España tiene varios motivos para pensar que sigue en la parte alta de la lista del movimiento yihadista global. En primer lugar, ha demostrado que es vulnerable a este tipo de violencia, un dudoso mérito que en Europa sólo comparte con el Reino Unido, por lo que es previsible que los islamistas sigan concentrándose en explotar aquí nuevos agujeros de seguridad añadidos a los ya descubiertos. En segundo lugar, la potente ofensiva policial y judicial que se ha desatado contra las redes salafistas asentadas en nuestro país puede provocar el deseo de revancha entre quienes no han sido capturados o contribuir a la movilización, la captación y el reclutamiento de nuevos elementos para el ataque. En tercer lugar, el hecho de que haya sido en España donde se ha perpetrado el primer atentado islamista de letalidad desproporcionada en la historia de Europa y se ha consumado la primera acción suicida, puede generar un efecto de emulación, de fascinación y de contagio entre quienes están dispuestos a repetir la actuación que un complejo conglomerado de células marroquíes, argelinas y sirias desarrollaron en marzo de 2004 con mucho éxito en relación a sus metas.

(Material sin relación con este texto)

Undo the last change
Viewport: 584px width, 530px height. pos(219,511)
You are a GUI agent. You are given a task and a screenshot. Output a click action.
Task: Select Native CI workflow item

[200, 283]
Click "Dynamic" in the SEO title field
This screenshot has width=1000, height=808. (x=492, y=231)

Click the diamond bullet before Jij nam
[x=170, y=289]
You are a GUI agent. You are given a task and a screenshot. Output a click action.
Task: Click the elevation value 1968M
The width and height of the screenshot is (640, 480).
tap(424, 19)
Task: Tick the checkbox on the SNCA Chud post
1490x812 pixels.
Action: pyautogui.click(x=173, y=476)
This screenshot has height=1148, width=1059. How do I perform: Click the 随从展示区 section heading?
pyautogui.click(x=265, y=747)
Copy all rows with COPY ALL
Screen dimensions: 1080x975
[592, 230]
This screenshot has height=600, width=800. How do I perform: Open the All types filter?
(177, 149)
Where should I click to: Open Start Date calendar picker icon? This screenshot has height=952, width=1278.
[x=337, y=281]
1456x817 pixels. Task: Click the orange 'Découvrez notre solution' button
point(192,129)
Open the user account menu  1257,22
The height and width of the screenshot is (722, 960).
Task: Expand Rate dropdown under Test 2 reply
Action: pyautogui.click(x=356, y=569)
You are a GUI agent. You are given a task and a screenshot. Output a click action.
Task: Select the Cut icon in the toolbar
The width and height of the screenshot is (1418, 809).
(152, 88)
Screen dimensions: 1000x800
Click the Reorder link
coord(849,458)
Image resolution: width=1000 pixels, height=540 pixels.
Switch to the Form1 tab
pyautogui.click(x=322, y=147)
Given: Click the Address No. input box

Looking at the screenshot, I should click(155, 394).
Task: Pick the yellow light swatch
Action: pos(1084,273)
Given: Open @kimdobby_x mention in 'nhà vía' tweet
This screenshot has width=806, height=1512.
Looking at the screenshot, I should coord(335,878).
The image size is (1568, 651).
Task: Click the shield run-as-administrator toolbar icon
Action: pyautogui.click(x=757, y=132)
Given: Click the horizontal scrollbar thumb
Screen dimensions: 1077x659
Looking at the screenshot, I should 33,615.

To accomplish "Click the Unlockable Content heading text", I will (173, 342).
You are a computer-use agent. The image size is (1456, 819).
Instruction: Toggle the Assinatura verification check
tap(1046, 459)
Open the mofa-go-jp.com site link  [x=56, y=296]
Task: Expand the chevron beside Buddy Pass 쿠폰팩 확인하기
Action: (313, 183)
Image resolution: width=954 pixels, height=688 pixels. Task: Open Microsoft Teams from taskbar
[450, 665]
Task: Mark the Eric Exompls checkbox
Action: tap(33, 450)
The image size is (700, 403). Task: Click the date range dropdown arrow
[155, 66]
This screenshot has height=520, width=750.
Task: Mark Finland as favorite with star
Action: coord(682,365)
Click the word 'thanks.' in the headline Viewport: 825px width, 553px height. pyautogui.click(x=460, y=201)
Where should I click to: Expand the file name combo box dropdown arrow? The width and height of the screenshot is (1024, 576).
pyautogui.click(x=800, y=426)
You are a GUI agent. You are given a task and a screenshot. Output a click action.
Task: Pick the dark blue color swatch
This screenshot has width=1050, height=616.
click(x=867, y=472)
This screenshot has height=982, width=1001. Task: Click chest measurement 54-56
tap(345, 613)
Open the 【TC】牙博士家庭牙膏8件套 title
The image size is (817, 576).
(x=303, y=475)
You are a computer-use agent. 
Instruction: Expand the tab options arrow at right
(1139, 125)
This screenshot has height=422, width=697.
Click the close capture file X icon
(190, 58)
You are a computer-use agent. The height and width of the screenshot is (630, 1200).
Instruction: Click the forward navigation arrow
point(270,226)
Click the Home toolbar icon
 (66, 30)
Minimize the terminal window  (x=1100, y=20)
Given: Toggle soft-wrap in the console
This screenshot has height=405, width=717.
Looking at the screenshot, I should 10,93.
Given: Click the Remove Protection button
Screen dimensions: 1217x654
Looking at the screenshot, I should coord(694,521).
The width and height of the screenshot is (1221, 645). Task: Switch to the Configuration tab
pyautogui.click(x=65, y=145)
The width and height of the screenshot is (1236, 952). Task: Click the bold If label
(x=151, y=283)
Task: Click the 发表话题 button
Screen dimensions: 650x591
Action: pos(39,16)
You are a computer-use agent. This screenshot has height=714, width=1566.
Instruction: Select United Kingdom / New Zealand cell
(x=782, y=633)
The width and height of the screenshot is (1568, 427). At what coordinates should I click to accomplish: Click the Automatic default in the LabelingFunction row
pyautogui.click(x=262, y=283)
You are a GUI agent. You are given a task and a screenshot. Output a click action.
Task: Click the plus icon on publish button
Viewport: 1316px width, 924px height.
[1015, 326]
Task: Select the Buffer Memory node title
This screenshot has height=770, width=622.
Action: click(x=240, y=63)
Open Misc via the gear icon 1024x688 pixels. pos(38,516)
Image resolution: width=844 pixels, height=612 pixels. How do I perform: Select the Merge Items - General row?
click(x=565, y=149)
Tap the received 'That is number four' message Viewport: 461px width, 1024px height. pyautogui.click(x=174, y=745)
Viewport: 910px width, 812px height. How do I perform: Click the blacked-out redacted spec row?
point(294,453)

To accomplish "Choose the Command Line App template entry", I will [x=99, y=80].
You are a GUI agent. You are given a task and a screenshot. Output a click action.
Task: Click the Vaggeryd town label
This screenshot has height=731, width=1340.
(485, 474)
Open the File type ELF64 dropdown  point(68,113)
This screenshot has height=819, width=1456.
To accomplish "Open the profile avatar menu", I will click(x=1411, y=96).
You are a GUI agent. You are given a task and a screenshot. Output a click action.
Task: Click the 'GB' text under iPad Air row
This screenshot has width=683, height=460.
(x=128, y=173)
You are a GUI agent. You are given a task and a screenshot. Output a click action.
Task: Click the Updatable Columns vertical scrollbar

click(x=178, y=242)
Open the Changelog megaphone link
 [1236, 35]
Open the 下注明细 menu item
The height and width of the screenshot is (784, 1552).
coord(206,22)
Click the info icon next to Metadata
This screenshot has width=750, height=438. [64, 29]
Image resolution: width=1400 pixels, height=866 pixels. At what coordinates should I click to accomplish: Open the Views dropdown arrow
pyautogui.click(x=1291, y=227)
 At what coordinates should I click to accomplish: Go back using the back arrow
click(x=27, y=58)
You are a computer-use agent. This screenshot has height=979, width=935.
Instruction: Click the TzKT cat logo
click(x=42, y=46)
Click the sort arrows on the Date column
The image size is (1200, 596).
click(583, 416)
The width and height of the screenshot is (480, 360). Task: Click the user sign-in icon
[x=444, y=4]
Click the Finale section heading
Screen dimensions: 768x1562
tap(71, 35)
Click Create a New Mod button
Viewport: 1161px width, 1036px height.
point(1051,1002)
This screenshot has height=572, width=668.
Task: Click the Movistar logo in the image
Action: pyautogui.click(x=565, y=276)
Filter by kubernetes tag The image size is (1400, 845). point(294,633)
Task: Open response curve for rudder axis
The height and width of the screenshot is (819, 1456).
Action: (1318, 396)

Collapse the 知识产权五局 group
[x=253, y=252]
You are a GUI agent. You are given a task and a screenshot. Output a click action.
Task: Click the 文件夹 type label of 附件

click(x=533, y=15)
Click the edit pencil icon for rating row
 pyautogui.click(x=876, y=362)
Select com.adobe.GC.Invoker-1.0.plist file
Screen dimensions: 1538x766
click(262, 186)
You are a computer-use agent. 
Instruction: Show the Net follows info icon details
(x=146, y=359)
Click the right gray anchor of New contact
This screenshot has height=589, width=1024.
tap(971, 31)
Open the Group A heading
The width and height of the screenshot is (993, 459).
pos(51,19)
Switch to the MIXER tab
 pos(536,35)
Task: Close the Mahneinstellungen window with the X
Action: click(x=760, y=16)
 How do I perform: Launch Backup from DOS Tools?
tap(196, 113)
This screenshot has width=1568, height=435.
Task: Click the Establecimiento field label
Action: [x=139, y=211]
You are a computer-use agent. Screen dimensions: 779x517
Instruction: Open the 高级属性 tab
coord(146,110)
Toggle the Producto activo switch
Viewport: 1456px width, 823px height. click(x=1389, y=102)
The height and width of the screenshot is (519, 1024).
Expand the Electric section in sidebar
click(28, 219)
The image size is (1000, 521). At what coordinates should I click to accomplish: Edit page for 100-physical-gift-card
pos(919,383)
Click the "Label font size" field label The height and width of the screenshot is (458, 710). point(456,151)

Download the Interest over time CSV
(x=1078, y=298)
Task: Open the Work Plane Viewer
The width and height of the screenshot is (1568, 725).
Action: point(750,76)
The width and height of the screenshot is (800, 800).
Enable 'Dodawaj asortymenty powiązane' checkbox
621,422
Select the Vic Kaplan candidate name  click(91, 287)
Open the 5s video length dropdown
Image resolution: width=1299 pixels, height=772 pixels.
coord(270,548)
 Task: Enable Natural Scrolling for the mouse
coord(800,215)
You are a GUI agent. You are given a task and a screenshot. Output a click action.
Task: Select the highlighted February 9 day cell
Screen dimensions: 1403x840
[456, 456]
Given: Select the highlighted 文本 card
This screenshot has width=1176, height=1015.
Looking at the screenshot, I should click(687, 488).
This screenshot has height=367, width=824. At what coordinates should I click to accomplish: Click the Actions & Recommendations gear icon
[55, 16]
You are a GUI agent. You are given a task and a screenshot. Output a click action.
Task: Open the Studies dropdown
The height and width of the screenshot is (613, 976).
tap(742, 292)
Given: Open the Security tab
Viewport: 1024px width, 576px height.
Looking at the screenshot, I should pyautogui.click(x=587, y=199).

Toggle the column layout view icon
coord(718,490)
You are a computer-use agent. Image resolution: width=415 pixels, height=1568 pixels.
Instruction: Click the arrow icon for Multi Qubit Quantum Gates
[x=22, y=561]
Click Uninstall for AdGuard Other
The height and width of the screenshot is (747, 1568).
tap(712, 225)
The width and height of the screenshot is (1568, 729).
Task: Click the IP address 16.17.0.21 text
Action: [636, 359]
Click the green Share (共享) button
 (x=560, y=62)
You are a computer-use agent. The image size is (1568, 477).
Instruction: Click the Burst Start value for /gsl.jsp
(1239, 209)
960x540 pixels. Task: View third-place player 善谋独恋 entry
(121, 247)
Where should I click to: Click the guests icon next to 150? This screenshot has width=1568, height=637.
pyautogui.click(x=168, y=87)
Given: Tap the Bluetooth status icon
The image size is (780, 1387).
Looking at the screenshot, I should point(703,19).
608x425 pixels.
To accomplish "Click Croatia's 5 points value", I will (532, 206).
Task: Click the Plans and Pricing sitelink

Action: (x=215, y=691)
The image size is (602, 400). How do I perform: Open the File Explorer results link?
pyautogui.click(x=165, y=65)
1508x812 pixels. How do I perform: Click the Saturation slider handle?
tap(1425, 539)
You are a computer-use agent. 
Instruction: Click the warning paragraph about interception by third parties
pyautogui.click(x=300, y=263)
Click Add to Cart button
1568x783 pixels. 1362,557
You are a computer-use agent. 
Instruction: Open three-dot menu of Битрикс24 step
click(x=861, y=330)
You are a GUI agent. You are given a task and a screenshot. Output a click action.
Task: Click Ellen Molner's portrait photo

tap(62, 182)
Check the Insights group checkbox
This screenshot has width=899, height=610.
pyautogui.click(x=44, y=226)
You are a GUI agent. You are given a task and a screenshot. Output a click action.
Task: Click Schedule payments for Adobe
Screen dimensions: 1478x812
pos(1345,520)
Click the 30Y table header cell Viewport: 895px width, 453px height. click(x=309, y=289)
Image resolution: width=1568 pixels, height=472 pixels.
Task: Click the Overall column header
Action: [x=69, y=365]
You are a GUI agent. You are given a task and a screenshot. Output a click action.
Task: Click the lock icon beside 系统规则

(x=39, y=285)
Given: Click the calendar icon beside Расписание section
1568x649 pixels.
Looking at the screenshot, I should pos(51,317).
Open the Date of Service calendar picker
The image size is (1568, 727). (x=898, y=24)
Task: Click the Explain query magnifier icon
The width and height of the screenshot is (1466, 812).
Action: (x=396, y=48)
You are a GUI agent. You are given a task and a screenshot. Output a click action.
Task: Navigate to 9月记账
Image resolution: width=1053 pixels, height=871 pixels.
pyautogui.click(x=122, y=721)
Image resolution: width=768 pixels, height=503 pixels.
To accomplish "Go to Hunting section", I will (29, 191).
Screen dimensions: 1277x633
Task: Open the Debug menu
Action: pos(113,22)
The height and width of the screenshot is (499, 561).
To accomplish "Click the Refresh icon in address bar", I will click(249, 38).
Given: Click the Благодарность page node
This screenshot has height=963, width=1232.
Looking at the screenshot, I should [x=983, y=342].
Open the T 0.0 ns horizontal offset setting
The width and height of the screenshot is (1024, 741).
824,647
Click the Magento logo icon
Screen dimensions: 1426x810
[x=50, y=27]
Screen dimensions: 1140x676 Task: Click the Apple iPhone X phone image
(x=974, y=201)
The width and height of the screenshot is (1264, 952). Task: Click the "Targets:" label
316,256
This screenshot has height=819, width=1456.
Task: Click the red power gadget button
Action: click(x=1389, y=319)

Todos ellos son elementos difíciles de combatir. Sin embargo, hay un cuarto factor inquietante. La investigación judicial sobre el 11-M ha llegado a una serie de conclusiones provisionales sobre la trama terrorista que, desde distintos sectores políticos, mediáticos y judiciales pretenden presentarse como definitivas e indubitadas sin que hasta el momento se haya apuntalado con firmeza la autoría material ni la intelectual, los pilares centrales sobre los que pivota toda indagación criminal. La justicia puede caer en la tentación de cerrar la jaula por impotencia o por desistimiento y dejar fuera de ella a terroristas vinculados estrechamente a la masacre que siguen en libertad.
No estaríamos ante un caso nuevo. Tras la captura de la célula de Abu Dahdah se dio por hecho que elementos periféricos de esa red como El Tunecino serían incapaces de contribuir de forma decisiva a la planificación de un gran atentado, mucho menos en España; el tiempo, la libertad y la impunidad, sin embargo, le dieron ocasión a Serhane de demostrar lo contrario.
No necesariamente el peligro de una investigación judicial fallida radica en que sea incapaz de poner rostro y sentar en el banquillo a los auténticos arquitectos del 11-M. Basta con que no sean neutralizados terroristas de base hoy irrelevantes sobre el papel para que, con el paso de los meses o en pocos años, tengamos que volver a lamentar que los que ahora aparentan estar desvinculados por completo de la trama o parecen no tener excesiva influencia en ella puedan haberse convertido en los auténticos cerebros de un nuevo atentado de destrucción masiva en España.